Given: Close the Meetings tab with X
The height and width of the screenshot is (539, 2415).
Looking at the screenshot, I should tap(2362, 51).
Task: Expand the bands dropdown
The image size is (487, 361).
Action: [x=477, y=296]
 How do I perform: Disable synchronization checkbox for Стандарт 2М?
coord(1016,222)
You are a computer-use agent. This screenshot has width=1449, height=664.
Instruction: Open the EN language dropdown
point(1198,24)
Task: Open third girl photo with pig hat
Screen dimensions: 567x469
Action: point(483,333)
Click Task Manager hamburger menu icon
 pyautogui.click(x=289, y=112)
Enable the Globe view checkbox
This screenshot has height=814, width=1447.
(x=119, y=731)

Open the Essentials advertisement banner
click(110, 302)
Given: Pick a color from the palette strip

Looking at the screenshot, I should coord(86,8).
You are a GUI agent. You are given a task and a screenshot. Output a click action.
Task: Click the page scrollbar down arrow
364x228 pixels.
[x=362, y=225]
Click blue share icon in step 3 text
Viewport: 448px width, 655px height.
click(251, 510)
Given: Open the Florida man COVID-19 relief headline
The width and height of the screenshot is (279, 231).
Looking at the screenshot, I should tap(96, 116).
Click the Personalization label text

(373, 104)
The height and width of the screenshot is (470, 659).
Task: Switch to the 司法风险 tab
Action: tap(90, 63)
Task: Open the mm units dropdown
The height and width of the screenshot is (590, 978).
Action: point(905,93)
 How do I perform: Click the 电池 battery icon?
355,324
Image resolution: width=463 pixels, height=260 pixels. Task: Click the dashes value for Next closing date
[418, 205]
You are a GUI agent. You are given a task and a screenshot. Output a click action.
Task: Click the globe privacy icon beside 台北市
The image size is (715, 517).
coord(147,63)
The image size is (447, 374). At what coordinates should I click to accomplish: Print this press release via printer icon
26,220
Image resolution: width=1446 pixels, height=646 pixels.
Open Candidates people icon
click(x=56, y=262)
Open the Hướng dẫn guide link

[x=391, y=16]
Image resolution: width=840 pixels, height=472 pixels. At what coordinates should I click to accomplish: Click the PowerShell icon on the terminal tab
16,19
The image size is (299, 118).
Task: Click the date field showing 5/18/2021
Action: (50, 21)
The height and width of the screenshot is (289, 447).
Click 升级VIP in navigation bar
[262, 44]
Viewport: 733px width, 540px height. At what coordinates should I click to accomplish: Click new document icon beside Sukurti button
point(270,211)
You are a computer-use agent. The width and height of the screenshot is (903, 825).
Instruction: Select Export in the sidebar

######

» **EXERCISE AIM**
Rewrite the entries from the start through the line that contains "Looking at the screenshot, I should coord(86,8).", replacing "checkbox" with "check box" and leaving everything else unchanged.

» **REPLY**
Given: Close the Meetings tab with X
The height and width of the screenshot is (539, 2415).
Looking at the screenshot, I should tap(2362, 51).
Task: Expand the bands dropdown
The image size is (487, 361).
Action: [x=477, y=296]
 How do I perform: Disable synchronization check box for Стандарт 2М?
coord(1016,222)
You are a computer-use agent. This screenshot has width=1449, height=664.
Instruction: Open the EN language dropdown
point(1198,24)
Task: Open third girl photo with pig hat
Screen dimensions: 567x469
Action: point(483,333)
Click Task Manager hamburger menu icon
 pyautogui.click(x=289, y=112)
Enable the Globe view check box
This screenshot has height=814, width=1447.
(x=119, y=731)

Open the Essentials advertisement banner
click(110, 302)
Given: Pick a color from the palette strip

Looking at the screenshot, I should coord(86,8).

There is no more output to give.